▶ _EXTRACTED RECORDS_:
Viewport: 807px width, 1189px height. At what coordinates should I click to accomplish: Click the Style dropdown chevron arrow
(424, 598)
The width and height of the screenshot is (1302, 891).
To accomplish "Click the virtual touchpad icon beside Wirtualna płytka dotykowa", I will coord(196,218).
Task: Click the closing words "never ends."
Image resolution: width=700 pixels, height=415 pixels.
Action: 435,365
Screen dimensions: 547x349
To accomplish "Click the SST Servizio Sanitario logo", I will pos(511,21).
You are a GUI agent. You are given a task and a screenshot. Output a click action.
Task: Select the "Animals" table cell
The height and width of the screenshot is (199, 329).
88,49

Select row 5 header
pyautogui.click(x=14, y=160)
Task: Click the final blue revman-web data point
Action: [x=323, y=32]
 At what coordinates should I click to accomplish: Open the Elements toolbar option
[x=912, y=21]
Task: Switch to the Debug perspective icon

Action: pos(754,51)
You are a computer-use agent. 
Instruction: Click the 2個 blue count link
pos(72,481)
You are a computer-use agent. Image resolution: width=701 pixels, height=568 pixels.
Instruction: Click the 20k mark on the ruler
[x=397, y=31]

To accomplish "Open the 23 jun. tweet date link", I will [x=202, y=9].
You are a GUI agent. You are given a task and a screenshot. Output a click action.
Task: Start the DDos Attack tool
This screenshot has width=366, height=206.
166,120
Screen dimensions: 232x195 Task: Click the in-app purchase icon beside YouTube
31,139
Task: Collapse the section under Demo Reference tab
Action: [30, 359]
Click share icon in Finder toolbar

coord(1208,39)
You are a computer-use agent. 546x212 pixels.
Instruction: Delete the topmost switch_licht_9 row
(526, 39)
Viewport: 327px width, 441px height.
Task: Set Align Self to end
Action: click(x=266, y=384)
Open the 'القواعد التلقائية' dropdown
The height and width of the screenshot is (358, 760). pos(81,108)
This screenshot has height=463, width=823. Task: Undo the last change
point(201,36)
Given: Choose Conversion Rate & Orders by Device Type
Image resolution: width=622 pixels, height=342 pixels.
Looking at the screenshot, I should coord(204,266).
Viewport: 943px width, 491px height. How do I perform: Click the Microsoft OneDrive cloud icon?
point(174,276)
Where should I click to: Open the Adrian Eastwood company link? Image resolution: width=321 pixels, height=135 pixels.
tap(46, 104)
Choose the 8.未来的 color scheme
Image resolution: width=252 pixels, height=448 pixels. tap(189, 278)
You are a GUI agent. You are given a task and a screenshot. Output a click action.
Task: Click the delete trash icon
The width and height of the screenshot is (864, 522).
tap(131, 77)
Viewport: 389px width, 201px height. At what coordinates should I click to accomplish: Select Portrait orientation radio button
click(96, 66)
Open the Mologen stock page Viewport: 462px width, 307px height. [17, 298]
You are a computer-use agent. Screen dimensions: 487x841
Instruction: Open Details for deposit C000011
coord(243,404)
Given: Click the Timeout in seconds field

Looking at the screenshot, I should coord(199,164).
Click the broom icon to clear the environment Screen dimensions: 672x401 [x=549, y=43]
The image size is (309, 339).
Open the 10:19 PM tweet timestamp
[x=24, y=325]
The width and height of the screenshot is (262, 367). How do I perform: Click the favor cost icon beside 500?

▶ _WRITTEN INSTRUCTION_: Pull out each line of the data above that contains the word "should", with uppercase and lowercase counted as different.

▶ _REPLY TO THE EXERCISE_:
Viewport: 807px width, 1189px height. At what coordinates should I click to accomplish: Click the Style dropdown chevron arrow
 At what coordinates should I click to accomplish: Open the Elements toolbar option
Looking at the screenshot, I should coord(204,266).
Where should I click to: Open the Adrian Eastwood company link? Image resolution: width=321 pixels, height=135 pixels.
Viewport: 389px width, 201px height. At what coordinates should I click to accomplish: Select Portrait orientation radio button
Looking at the screenshot, I should coord(199,164).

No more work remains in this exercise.